── Text segment ──

It doesn't make much sense to deploy objects when there are no people managing the objects.

Activities: CRM user inputs, like 1:1 email, calls, SMS, and meetings.

See the history of a relationship or context around a potential deal or service-side ticket; monitor user behavior and progress towards primary objectives.

These work particularly well when integrations to the underlying communications platform (call, email, meeting) automatically create the activity records.

Automation and segmentation on recurring activities can be challenging; activities can't store much customizable or canonical data.

Manual work on activity records can be tedious, so only high-impact activities should require it.

Events: native functionality like marketing email and website tracking as well as custom integrations and manual loads can store events related to CRM records.

Events have far higher limits compared to objects, allowing things like software app usage activity to be stored in the CRM.

HubSpot uses events for web and marketing email data. Limits on events thus rise to the tens of millions per month, with hundreds of potential property values on each event record.

Custom events with custom property values can be configured for storing and driving far more intricate reporting and automation use cases.

For uses aside from reporting, like automation or profile building, events need to be related to standard or custom objects to be useful (visible).

Far higher limitations apply to events, with tens of millions of events able to be written into HubSpot each month (at the ENT subscription tier).

Custom events are the under-utilized tool in HubSpot.

Since completing this certification, I've noticed that many HubSpot portals significantly under-utilize custom events. In flexibility and functionality, they are far superior to the 1:1 activity tooling, which by the same measure is over-used. The ability to directly control property values on the event make them ideal for most integrations of larger data streams. That segmentation, automation, and reporting can be driven off of custom events make them almost as powerful as objects. The intricacy of reporting and automation use cases are vast. I often find myself building architectures around event functionality.

Custom objects sometimes aren't worth the effort.

───

Required actions:
1 – In the text on HubSpot activities and events, what does HubSpot use events for?
2 – Transcribe the stretch of the text on HubSpot activities and events from "See the history" through "should require it.".
3 – Carry on the text on HubSpot activities and events from the point where it stops.

── Source excerpt ──

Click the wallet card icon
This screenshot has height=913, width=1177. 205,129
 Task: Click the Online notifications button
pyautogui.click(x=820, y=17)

───

Replies:
1 – HubSpot uses events for web and marketing email data.

2 –
See the history of a relationship or context around a potential deal or service-side ticket; monitor user behavior and progress towards primary objectives.

These work particularly well when integrations to the underlying communications platform (call, email, meeting) automatically create the activity records.

Automation and segmentation on recurring activities can be challenging; activities can't store much customizable or canonical data.

Manual work on activity records can be tedious, so only high-impact activities should require it.

3 –
Database modeling almost always starts with relational databases. Since the CRM is a relational database, a lot of HubSpot administrators reach for custom objects to represent anything that doesn't neatly fit into the standard objects. That's what they're intended for, but too often I see objects that aren't used in a core business process. If there's not a rep seeing the object on a screen, then my rule of thumb is you probably don't need a full object. Relationship labels, sync properties, custom cards, or integrations with other systems often accomplish the goal with far less time/effort spent.

Complex integrations don't need to be built from scratch.

After database design, most architecture projects are integrating systems with HubSpot. The assumption is often that if a native integration doesn't exist, then the solution has to be completely custom with owned code. That's not quite true: there's a surprising amount of functionality in point-and-click tooling. You can run go-to-market ops, including integrating systems, without knowing code. You have to know data, you have to know your systems, and you have to think programmatically (like a developer), but you don't have to actually be a developer. HubSpot's own integrations (Ops Hub Pro+) and 3rd party iPaaS and ETL/rETL services aren't a fallback. They're first-class options. I rarely find myself getting to the custom-build step of the evaluation.

Nathanael Yellis Solution Architecture Tech Stack Evaluation Charts

Watch out for API authentication nuance and rate limitations.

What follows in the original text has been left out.